→ Article:

***

Part 8- How to run inference on Google Gemma Model on Google Colab
Google released open source model Gemma model on Feb 21, 2024. These models are free to download and use. Gemma model weights has been released in two sizes: Gemma 2B and Gemma 7B. Each size has been released with pre-trained and instruction-tuned variants. As per Google, Gemma models are better than Llama 2 open source models.
You can run Gemma model on Google Colab. In this tutorial I will show to how to run both Gemma-2B and Gemma-7B model. You have to following steps
Step 1: Accepting Google License
First go in Huggingface model page, login into hugging face and accept the google license for the model. You can only use the model after accepting the license.

***

→ Instructions:
1. Answer the following questions from the Gemma tutorial.
(a) On what date did Google release the Gemma model?
(b) In which two sizes were the Gemma model weights released?
(c) On which page must the Google license for the model be accepted?
2. State whether each statement agrees with the Gemma tutorial, and support each answer with the deciding words of the tutorial.
(a) Each Gemma size was released with pre-trained and instruction-tuned variants.
(b) The model can be used before the Google license is accepted.
(c) The Gemma models must be paid for before they can be downloaded.

***

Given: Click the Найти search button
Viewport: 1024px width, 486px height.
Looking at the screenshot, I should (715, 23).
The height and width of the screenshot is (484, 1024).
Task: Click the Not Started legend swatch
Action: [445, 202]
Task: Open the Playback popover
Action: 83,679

***

→ Solutions to the exercise:
1.
(a) Feb 21, 2024.
(b) Gemma 2B and Gemma 7B.
(c) The Huggingface model page, after logging in to Hugging Face.

2.
(a) Yes: "Each size has been released with pre-trained and instruction-tuned variants."
(b) No: "You can only use the model after accepting the license."
(c) No: "These models are free to download and use."